— Start Data —
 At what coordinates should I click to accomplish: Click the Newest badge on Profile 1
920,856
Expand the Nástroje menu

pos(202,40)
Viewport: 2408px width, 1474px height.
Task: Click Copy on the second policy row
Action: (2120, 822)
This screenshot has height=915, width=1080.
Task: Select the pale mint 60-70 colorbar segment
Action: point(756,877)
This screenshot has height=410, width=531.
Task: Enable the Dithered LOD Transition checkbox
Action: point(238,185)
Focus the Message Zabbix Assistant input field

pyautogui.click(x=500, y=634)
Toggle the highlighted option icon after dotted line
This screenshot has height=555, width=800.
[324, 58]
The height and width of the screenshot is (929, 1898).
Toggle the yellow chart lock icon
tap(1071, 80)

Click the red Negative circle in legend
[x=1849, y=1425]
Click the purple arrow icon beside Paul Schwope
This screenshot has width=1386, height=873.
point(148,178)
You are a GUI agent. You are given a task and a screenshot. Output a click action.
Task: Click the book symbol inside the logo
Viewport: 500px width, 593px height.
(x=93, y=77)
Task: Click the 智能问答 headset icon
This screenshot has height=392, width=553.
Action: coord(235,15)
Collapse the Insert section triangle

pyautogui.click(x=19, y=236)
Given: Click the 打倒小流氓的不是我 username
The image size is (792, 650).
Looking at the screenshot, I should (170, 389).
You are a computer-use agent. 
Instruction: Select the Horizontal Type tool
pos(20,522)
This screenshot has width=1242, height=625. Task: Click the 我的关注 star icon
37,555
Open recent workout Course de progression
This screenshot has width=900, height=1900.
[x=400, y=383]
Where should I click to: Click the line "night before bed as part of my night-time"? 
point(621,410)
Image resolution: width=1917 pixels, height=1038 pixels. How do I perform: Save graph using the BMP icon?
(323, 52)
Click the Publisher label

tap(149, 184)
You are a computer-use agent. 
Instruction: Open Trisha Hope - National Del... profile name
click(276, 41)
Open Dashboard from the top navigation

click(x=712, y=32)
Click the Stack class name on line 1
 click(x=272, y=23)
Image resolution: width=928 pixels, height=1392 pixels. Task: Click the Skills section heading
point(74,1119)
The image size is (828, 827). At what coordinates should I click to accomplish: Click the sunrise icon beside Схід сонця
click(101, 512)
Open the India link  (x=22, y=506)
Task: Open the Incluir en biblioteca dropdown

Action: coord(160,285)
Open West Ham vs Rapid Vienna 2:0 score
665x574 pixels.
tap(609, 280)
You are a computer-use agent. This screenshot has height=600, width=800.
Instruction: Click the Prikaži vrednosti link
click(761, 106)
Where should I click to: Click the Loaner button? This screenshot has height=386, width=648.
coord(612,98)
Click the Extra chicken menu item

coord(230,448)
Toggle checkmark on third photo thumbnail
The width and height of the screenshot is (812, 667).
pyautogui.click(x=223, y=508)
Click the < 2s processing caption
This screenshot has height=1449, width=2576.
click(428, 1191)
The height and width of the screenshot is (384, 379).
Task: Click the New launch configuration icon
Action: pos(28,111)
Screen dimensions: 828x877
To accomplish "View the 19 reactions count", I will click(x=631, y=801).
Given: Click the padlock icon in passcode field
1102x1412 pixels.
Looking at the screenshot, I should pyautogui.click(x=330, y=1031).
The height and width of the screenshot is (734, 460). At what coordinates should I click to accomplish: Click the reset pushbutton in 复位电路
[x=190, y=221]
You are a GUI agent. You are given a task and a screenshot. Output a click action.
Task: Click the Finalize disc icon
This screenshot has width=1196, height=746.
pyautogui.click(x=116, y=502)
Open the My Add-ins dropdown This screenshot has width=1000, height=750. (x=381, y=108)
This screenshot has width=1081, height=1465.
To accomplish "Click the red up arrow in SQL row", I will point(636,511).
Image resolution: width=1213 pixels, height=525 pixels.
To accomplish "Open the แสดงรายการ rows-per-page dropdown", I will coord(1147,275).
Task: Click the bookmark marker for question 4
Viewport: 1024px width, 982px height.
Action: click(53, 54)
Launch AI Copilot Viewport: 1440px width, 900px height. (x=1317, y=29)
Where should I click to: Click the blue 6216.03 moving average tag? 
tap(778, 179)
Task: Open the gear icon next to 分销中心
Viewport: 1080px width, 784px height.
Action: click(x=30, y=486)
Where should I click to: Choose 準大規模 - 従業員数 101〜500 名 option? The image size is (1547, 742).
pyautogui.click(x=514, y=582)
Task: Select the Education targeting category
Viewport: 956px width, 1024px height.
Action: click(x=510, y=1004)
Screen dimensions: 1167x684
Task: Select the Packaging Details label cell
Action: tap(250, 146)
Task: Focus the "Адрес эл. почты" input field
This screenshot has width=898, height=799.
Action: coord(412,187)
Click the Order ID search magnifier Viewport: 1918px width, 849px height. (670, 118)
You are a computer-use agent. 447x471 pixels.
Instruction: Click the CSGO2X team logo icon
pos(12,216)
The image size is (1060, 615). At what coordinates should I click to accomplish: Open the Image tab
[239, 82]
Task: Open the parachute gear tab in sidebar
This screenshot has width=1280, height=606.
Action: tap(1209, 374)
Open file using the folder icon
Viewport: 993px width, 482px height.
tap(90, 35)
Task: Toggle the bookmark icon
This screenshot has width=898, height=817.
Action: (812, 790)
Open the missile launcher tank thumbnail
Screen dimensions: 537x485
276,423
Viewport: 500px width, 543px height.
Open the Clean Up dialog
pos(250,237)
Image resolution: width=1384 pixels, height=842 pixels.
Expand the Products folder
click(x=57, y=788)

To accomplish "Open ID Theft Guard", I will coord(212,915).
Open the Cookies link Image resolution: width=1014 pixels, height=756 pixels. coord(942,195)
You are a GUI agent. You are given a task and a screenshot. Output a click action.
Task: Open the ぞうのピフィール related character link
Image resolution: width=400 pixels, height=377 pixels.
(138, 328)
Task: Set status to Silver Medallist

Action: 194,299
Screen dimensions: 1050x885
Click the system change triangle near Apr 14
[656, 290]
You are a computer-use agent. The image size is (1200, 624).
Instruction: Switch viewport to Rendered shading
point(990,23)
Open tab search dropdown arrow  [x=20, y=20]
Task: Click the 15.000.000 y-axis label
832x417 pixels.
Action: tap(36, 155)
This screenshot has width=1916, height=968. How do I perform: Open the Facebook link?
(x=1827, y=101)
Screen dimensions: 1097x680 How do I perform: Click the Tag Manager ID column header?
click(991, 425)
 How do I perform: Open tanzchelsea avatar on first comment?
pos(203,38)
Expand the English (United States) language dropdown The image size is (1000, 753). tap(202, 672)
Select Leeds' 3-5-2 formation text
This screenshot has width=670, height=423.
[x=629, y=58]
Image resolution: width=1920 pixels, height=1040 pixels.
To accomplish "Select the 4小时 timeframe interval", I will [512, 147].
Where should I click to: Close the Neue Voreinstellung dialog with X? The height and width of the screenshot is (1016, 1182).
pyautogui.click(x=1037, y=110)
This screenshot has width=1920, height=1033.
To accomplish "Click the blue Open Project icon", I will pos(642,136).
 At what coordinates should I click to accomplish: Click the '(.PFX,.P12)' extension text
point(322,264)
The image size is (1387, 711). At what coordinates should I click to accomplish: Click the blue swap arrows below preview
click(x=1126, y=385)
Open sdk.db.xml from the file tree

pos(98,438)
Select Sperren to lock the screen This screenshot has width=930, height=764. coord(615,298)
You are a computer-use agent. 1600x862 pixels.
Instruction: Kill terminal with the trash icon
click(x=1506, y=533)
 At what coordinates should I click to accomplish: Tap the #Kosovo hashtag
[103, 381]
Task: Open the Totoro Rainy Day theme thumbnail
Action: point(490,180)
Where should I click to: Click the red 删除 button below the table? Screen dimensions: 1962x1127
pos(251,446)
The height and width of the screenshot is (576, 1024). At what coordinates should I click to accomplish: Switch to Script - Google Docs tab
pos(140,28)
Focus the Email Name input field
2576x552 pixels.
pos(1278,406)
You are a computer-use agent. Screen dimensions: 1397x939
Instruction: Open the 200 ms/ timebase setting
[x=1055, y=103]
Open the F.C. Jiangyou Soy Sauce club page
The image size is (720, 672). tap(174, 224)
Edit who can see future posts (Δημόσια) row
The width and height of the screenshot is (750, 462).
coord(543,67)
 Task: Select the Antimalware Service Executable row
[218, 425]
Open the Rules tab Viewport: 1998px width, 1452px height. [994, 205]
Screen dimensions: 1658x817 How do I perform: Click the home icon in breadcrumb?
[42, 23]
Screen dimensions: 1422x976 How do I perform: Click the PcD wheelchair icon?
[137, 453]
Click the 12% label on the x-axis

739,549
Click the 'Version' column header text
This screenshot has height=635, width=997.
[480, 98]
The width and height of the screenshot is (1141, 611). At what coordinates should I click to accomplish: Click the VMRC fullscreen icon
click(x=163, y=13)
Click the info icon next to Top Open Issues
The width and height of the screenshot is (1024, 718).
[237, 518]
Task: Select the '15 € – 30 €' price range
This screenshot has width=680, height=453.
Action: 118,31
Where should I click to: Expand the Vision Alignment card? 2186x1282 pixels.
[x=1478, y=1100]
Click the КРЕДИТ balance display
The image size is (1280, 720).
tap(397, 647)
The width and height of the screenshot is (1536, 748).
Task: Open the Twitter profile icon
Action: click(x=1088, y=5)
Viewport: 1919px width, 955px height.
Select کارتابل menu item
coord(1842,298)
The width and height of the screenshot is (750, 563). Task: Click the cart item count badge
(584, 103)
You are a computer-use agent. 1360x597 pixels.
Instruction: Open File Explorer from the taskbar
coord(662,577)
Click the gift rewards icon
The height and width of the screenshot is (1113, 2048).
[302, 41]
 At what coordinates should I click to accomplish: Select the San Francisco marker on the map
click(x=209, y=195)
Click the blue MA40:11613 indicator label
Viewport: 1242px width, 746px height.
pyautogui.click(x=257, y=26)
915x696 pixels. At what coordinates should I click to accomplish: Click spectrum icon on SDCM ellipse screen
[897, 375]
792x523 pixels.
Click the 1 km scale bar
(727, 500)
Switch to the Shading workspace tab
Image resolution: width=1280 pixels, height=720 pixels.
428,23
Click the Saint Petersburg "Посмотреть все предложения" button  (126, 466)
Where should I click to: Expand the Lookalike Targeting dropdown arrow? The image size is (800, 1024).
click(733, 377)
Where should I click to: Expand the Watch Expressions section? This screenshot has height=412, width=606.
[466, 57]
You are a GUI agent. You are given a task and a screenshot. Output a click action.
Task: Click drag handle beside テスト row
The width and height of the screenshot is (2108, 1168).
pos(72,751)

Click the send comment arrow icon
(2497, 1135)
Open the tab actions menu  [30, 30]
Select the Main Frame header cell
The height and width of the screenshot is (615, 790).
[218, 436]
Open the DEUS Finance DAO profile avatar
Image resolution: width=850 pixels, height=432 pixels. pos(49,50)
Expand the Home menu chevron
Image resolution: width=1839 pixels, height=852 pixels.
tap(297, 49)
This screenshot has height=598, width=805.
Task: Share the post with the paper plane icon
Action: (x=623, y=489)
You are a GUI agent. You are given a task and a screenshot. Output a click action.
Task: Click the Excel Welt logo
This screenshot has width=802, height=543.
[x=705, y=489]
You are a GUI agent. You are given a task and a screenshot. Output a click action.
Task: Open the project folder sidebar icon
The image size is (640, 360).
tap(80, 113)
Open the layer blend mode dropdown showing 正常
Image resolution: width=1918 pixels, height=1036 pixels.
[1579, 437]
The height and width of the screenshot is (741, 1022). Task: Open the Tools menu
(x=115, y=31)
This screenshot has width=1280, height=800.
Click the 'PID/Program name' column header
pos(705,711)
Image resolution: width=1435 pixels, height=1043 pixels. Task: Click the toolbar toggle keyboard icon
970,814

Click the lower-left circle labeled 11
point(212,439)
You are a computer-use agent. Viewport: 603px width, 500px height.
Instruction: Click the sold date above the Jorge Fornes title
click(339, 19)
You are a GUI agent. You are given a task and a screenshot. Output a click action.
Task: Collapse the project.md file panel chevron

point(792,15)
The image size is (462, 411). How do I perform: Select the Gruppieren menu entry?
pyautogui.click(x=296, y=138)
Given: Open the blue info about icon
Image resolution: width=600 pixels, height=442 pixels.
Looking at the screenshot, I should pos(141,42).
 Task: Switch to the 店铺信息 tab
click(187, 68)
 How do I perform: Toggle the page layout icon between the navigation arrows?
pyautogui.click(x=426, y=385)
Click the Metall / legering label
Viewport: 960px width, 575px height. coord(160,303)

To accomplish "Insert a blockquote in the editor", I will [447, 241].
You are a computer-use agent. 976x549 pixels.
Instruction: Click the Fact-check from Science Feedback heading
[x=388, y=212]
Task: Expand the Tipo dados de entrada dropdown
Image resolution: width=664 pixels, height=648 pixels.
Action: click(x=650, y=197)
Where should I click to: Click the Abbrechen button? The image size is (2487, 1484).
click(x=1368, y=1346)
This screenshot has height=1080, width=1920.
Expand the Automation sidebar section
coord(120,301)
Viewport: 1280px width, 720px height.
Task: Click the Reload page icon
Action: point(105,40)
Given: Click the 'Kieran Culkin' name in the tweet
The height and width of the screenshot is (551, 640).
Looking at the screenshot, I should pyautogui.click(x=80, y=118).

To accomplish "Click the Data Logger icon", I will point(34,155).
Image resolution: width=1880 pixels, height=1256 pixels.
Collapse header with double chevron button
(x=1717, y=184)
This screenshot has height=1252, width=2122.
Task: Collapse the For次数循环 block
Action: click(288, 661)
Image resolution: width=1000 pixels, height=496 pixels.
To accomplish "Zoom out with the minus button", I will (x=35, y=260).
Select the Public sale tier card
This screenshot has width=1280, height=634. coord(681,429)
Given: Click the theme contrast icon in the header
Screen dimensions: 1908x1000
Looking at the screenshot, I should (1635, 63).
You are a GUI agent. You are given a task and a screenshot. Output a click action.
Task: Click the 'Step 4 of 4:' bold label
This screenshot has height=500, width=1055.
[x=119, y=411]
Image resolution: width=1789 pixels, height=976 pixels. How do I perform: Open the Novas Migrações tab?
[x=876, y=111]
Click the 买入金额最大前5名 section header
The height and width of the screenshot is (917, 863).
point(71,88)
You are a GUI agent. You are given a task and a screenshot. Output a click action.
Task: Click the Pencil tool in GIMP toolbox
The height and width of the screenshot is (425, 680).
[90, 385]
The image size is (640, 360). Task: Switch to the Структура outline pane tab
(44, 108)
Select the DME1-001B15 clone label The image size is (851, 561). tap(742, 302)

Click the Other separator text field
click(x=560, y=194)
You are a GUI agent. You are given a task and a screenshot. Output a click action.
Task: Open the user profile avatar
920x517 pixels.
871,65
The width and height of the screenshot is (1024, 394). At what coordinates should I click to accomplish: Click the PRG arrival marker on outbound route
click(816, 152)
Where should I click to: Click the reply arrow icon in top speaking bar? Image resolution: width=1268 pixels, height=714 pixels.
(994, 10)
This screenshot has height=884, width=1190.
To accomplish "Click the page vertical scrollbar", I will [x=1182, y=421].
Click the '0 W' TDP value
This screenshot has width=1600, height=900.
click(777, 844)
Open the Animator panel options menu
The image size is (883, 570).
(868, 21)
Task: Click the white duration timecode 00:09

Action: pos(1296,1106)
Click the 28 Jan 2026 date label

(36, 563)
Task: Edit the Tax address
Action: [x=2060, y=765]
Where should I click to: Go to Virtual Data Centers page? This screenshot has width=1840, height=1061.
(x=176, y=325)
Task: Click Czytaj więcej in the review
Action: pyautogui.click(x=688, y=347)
— End Data —
_Exercise requirements:_ Format the rows from the start through the line containing "[x=1849, y=1425]" as a numbered list, leaving out blank lines.

_Answer to this exercise:_
1.  At what coordinates should I click to accomplish: Click the Newest badge on Profile 1
2. 920,856
3. Expand the Nástroje menu
4. pos(202,40)
5. Viewport: 2408px width, 1474px height.
6. Task: Click Copy on the second policy row
7. Action: (2120, 822)
8. This screenshot has height=915, width=1080.
9. Task: Select the pale mint 60-70 colorbar segment
10. Action: point(756,877)
11. This screenshot has height=410, width=531.
12. Task: Enable the Dithered LOD Transition checkbox
13. Action: point(238,185)
14. Focus the Message Zabbix Assistant input field
15. pyautogui.click(x=500, y=634)
16. Toggle the highlighted option icon after dotted line
17. This screenshot has height=555, width=800.
18. [324, 58]
19. The height and width of the screenshot is (929, 1898).
20. Toggle the yellow chart lock icon
21. tap(1071, 80)
22. Click the red Negative circle in legend
23. [x=1849, y=1425]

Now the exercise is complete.